As I wrote, that first, feted Carnegie concert began with “a shining evocation of the sacred land of the Holy Grail”. With Wagner dealt with, only Verdi remained of this year’s major bicentennials. Although the rest of the programme here was unconventional, the traditional overture still came first, this time with I vespri siciliani, a work that premièred five years later than the first concert’s Lohengrin. Strong and indomitable, this was controlled Verdi. With sighing winds and fiery strings, though, it was none the cooler for that restraint.
Moving from Verdi to Elliott Carter’s formidably brilliant Variations for Orchestra proved a gutsy move from Levine, to put it mildly. The comparison certainly underlined Carter’s achievements in a piece that Levine conducts frequently and with surpassing understanding. (This was the third time he had performed this work on this stage with this orchestra since 2005.) Carter’s Variations come with innovations beyond a classic attempt to conjure unity from diversity and diversity from unity. Two ritornelli vie with the principal theme, shifting across the orchestra at different speeds and with changing instrumentations to provide a further layer of complexity and more threads of development. Although the variations compress towards the fifth of their number before relaxing out again, the whole piece gives the impression of careening towards something left unsaid, with trumpets ticking as the end approaches. Sturdy high modernism this may be, but Carter’s distinctively witty, nimble, and generous nature go with it. One could not imagine a more committed nor a more secure performance than this.

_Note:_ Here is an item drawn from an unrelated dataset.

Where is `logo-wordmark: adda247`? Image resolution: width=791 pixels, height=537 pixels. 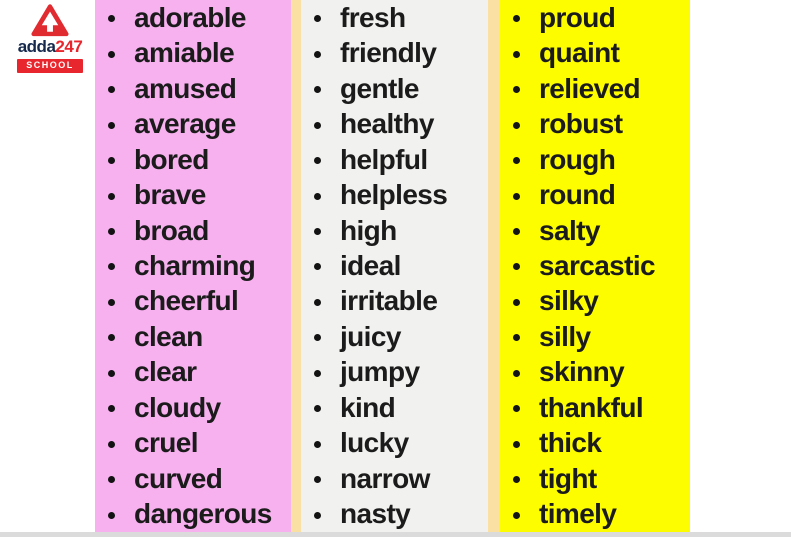
logo-wordmark: adda247 is located at coordinates (50, 46).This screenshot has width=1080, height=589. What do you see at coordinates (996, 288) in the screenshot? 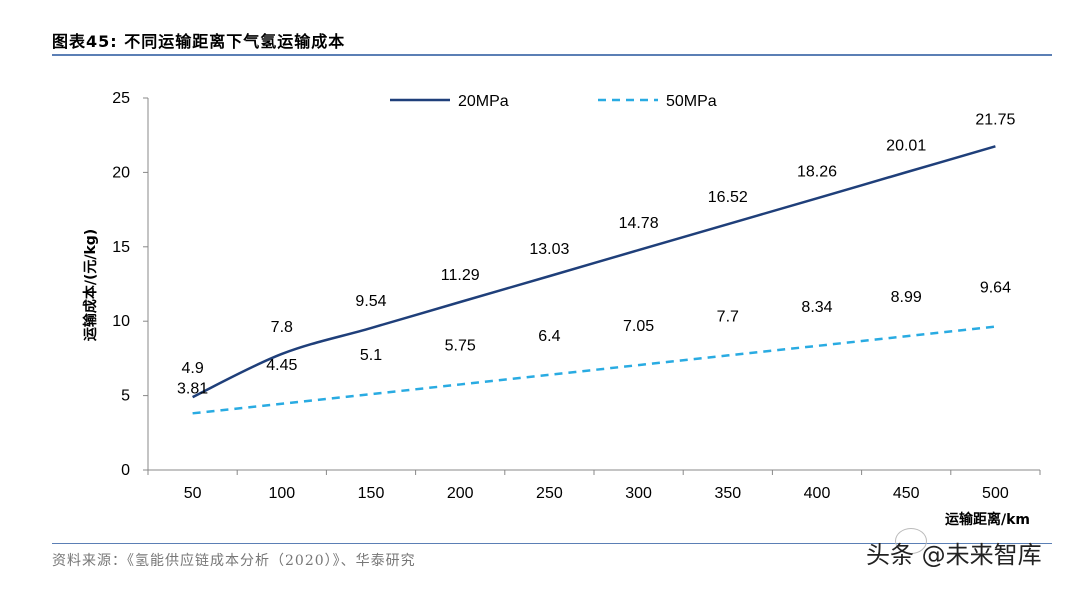
I see `data-label: 9.64` at bounding box center [996, 288].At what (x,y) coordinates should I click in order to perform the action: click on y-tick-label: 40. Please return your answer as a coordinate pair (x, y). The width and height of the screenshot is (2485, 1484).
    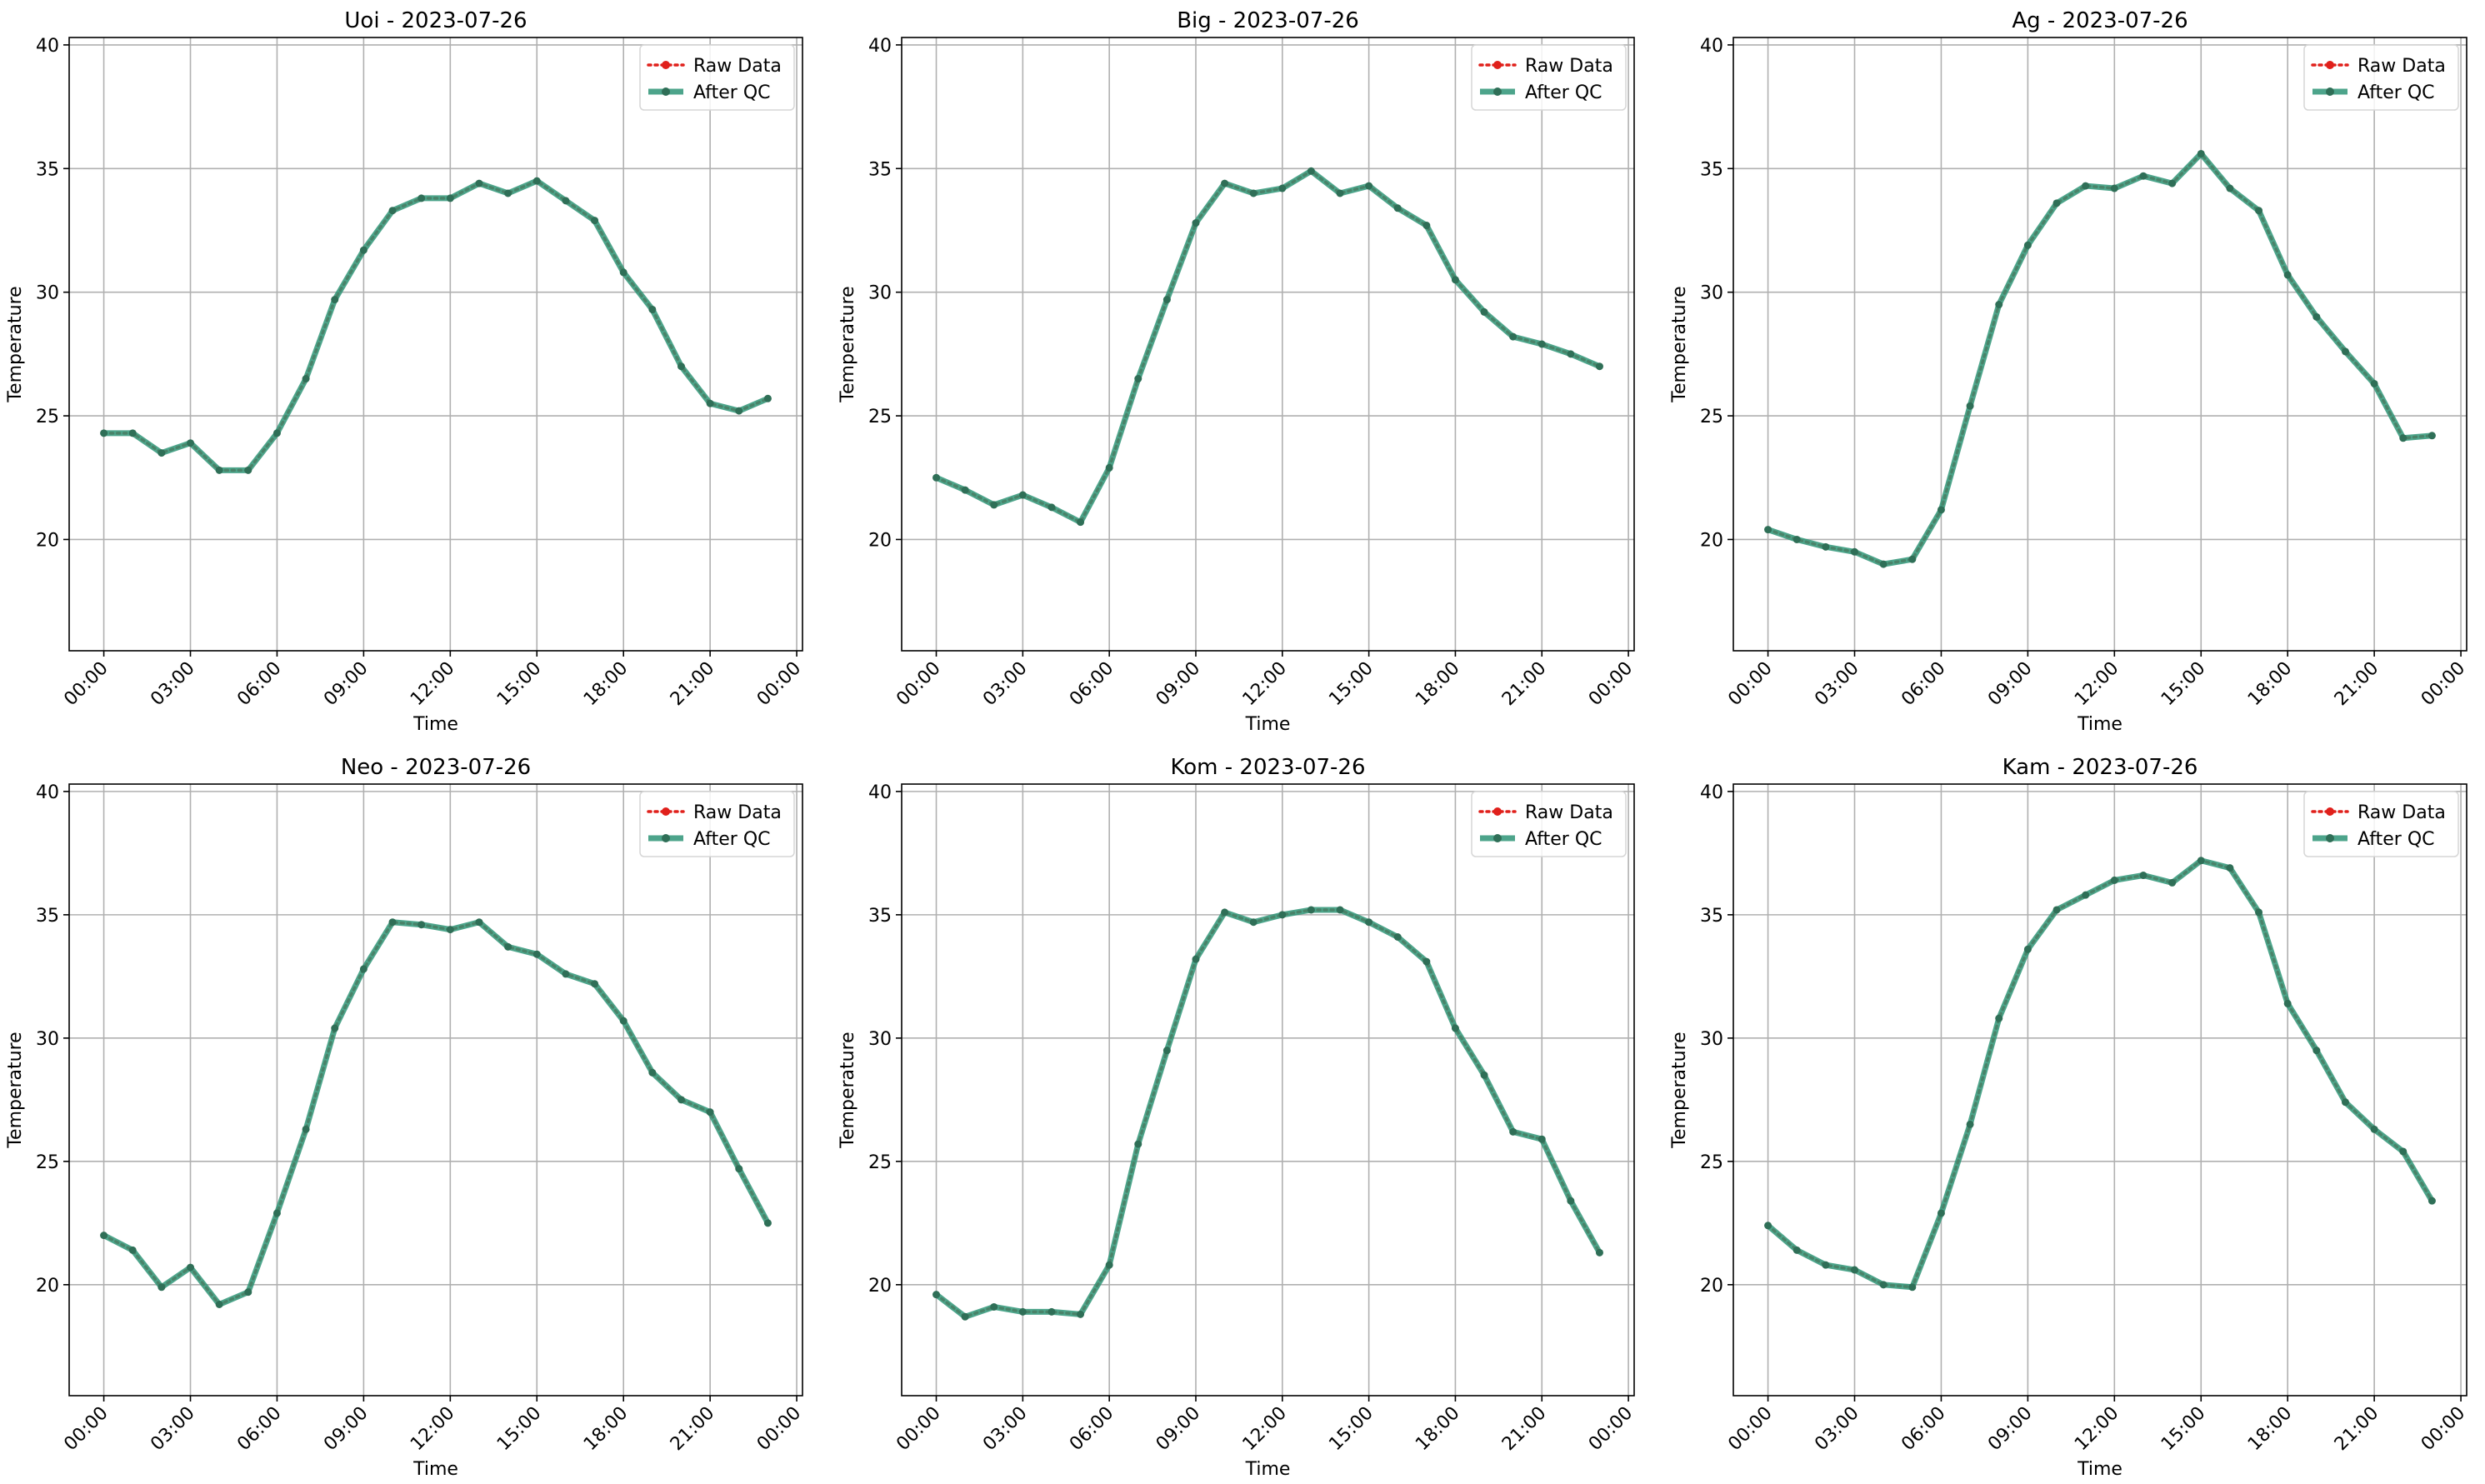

To end the first half, Levine went back from Carter beyond Verdi to Rossini, and his solo cantata from 1832, Giovanna d’Arco. Orchestrated rather unimaginatively for chamber forces by Salvatore Sciarrino, the cantata is the narrative of Joan of Arc’s mental preparations as she prepares to head off for war and death. In Joyce DiDonato, it found an interpreter more than able to balance its emotional and storytelling demands with the bel canto line and coloratura dazzle it requires. She marries nuanced acting technique to an innate understanding of and conviction with the Italian language, and possess a voice full of power but so flexible that it swoons and sparks almost in the same breath. For all the fireworks – not least, nattily, at “la flamma” – it was DiDonato’s ability to expose the nuances of text that was most impressive. Take an “addio” that moved from desolation to joy, or the myriad inflections of “la vittoria” repeated to the heavens.